EXERCISE GOAL: Could you render every line of the items below as a Markdown table with a "Row" column giving the row number and a "Content" column holding the line, leaving out blank lines?

______________________________

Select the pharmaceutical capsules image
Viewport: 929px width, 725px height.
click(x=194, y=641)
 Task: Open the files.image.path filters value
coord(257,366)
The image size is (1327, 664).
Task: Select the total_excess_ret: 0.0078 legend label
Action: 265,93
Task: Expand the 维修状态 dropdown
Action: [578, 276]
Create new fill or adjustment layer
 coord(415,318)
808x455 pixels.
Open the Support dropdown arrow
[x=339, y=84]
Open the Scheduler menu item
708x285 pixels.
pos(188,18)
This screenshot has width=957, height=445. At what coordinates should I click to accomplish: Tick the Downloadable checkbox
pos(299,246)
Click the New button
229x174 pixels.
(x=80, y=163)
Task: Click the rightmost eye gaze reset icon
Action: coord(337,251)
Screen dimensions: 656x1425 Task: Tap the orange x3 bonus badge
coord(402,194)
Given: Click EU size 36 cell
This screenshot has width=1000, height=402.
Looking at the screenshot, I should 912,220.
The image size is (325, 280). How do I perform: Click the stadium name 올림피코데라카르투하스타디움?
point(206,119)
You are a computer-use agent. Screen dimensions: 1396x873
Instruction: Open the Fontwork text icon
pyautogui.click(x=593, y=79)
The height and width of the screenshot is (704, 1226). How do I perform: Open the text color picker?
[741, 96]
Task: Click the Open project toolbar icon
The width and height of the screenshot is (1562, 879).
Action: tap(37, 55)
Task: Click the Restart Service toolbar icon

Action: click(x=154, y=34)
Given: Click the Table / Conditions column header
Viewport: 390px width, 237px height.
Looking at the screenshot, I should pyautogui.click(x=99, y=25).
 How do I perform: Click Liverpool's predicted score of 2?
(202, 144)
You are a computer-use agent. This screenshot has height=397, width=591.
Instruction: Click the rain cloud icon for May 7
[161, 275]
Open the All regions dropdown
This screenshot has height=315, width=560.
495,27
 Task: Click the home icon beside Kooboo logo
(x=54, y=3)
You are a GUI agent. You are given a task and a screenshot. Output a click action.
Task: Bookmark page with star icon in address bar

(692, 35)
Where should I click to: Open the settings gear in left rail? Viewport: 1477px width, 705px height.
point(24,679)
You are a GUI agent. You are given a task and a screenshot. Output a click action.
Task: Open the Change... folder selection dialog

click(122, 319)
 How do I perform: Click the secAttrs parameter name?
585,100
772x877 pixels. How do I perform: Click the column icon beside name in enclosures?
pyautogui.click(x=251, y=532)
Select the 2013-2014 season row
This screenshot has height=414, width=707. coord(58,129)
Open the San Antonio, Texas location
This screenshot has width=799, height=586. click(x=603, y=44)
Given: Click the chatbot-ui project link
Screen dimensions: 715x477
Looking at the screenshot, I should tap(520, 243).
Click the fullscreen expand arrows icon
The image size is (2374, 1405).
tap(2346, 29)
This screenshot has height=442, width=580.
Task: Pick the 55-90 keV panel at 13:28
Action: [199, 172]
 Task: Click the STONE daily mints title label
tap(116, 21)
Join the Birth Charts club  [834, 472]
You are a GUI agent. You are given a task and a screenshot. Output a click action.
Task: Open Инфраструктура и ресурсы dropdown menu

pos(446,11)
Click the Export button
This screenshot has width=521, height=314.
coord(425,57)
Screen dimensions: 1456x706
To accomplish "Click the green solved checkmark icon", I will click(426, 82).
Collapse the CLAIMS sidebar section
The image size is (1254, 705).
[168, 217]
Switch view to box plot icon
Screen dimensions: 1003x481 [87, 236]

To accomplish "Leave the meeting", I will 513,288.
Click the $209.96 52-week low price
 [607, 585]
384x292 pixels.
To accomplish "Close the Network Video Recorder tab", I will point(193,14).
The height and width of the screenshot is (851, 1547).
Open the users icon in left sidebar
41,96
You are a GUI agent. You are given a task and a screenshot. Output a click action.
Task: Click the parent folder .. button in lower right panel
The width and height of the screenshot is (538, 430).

______________________________

THE OUTPUT:
| Row | Content |
|---|---|
| 1 | Select the pharmaceutical capsules image |
| 2 | Viewport: 929px width, 725px height. |
| 3 | click(x=194, y=641) |
| 4 |  Task: Open the files.image.path filters value |
| 5 | coord(257,366) |
| 6 | The image size is (1327, 664). |
| 7 | Task: Select the total_excess_ret: 0.0078 legend label |
| 8 | Action: 265,93 |
| 9 | Task: Expand the 维修状态 dropdown |
| 10 | Action: [578, 276] |
| 11 | Create new fill or adjustment layer |
| 12 |  coord(415,318) |
| 13 | 808x455 pixels. |
| 14 | Open the Support dropdown arrow |
| 15 | [x=339, y=84] |
| 16 | Open the Scheduler menu item |
| 17 | 708x285 pixels. |
| 18 | pos(188,18) |
| 19 | This screenshot has width=957, height=445. At what coordinates should I click to accomplish: Tick the Downloadable checkbox |
| 20 | pos(299,246) |
| 21 | Click the New button |
| 22 | 229x174 pixels. |
| 23 | (x=80, y=163) |
| 24 | Task: Click the rightmost eye gaze reset icon |
| 25 | Action: coord(337,251) |
| 26 | Screen dimensions: 656x1425 Task: Tap the orange x3 bonus badge |
| 27 | coord(402,194) |
| 28 | Given: Click EU size 36 cell |
| 29 | This screenshot has width=1000, height=402. |
| 30 | Looking at the screenshot, I should 912,220. |
| 31 | The image size is (325, 280). How do I perform: Click the stadium name 올림피코데라카르투하스타디움? |
| 32 | point(206,119) |
| 33 | You are a computer-use agent. Screen dimensions: 1396x873 |
| 34 | Instruction: Open the Fontwork text icon |
| 35 | pyautogui.click(x=593, y=79) |
| 36 | The height and width of the screenshot is (704, 1226). How do I perform: Open the text color picker? |
| 37 | [741, 96] |
| 38 | Task: Click the Open project toolbar icon |
| 39 | The width and height of the screenshot is (1562, 879). |
| 40 | Action: tap(37, 55) |
| 41 | Task: Click the Restart Service toolbar icon |
| 42 | Action: click(x=154, y=34) |
| 43 | Given: Click the Table / Conditions column header |
| 44 | Viewport: 390px width, 237px height. |
| 45 | Looking at the screenshot, I should pyautogui.click(x=99, y=25). |
| 46 |  How do I perform: Click Liverpool's predicted score of 2? |
| 47 | (202, 144) |
| 48 | You are a computer-use agent. This screenshot has height=397, width=591. |
| 49 | Instruction: Click the rain cloud icon for May 7 |
| 50 | [161, 275] |
| 51 | Open the All regions dropdown |
| 52 | This screenshot has height=315, width=560. |
| 53 | 495,27 |
| 54 |  Task: Click the home icon beside Kooboo logo |
| 55 | (x=54, y=3) |
| 56 | You are a GUI agent. You are given a task and a screenshot. Output a click action. |
| 57 | Task: Bookmark page with star icon in address bar |
| 58 | (692, 35) |
| 59 | Where should I click to: Open the settings gear in left rail? Viewport: 1477px width, 705px height. |
| 60 | point(24,679) |
| 61 | You are a GUI agent. You are given a task and a screenshot. Output a click action. |
| 62 | Task: Open the Change... folder selection dialog |
| 63 | click(122, 319) |
| 64 |  How do I perform: Click the secAttrs parameter name? |
| 65 | 585,100 |
| 66 | 772x877 pixels. How do I perform: Click the column icon beside name in enclosures? |
| 67 | pyautogui.click(x=251, y=532) |
| 68 | Select the 2013-2014 season row |
| 69 | This screenshot has height=414, width=707. coord(58,129) |
| 70 | Open the San Antonio, Texas location |
| 71 | This screenshot has width=799, height=586. click(x=603, y=44) |
| 72 | Given: Click the chatbot-ui project link |
| 73 | Screen dimensions: 715x477 |
| 74 | Looking at the screenshot, I should tap(520, 243). |
| 75 | Click the fullscreen expand arrows icon |
| 76 | The image size is (2374, 1405). |
| 77 | tap(2346, 29) |
| 78 | This screenshot has height=442, width=580. |
| 79 | Task: Pick the 55-90 keV panel at 13:28 |
| 80 | Action: [199, 172] |
| 81 |  Task: Click the STONE daily mints title label |
| 82 | tap(116, 21) |
| 83 | Join the Birth Charts club  [834, 472] |
| 84 | You are a GUI agent. You are given a task and a screenshot. Output a click action. |
| 85 | Task: Open Инфраструктура и ресурсы dropdown menu |
| 86 | pos(446,11) |
| 87 | Click the Export button |
| 88 | This screenshot has width=521, height=314. |
| 89 | coord(425,57) |
| 90 | Screen dimensions: 1456x706 |
| 91 | To accomplish "Click the green solved checkmark icon", I will click(426, 82). |
| 92 | Collapse the CLAIMS sidebar section |
| 93 | The image size is (1254, 705). |
| 94 | [168, 217] |
| 95 | Switch view to box plot icon |
| 96 | Screen dimensions: 1003x481 [87, 236] |
| 97 | To accomplish "Leave the meeting", I will 513,288. |
| 98 | Click the $209.96 52-week low price |
| 99 |  [607, 585] |
| 100 | 384x292 pixels. |
| 101 | To accomplish "Close the Network Video Recorder tab", I will point(193,14). |
| 102 | The height and width of the screenshot is (851, 1547). |
| 103 | Open the users icon in left sidebar |
| 104 | 41,96 |
| 105 | You are a GUI agent. You are given a task and a screenshot. Output a click action. |
| 106 | Task: Click the parent folder .. button in lower right panel |
| 107 | The width and height of the screenshot is (538, 430). |